Journal of International Medical Research (Oct 2020)
Method for evaluating the human bioequivalence of acarbose based on pharmacodynamic parameters
Abstract
Objective To explore a method for evaluating the bioequivalence of acarbose based on pharmacodynamic parameters using a single-dose, randomized-sequence, three-way crossover study of acarbose test (T) and reference (R) formulations. Methods Baseline-adjusted, pre-dose value deduction, and direct comparison methods were used to evaluate the geometric T/R ratios and 90% confidence intervals (CIs) of the ln-transformed pharmacodynamic parameters to identify the most suitable evaluation system. Twelve participants were randomly divided into three groups to receive treatment in the following sequences: TRR, RTR, and RRT, each including a 7-day washout period between treatment periods. The serum glucose concentration (baseline) was determined.
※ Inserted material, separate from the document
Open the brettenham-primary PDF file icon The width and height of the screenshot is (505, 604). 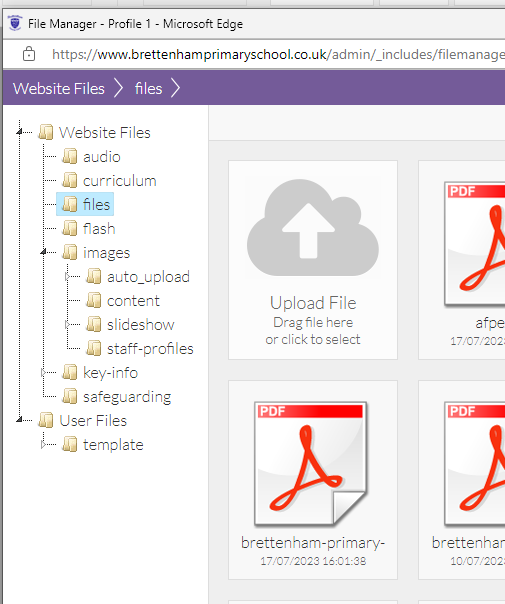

Pharmacodynamic parameters, including the maximum reduction in serum glucose concentrations (ΔC SG,max ) and difference of the AUC of glucose between before and after acarbose exposure (ΔAUEC), were tested. Results Using the direct comparison method, the geometric mean ratios of C SG,max , AUEC (0-2h) , and AUEC (0-4h) were 94.13%, 97.82% and 99.76%, respectively. The 90% CIs of the geometric T/R ratios for C SG,max , AUEC (0-2h), and AUEC (0-4h) all fell between 80% and 125%. Conversely, ΔC SG,max and ΔAUEC (0-4h) were less reliable measures of acarbose bioequivalence. Conclusions Pre-dose value deduction and direct comparison methods can be initially considered suitable for assessing acarbose bioequivalence.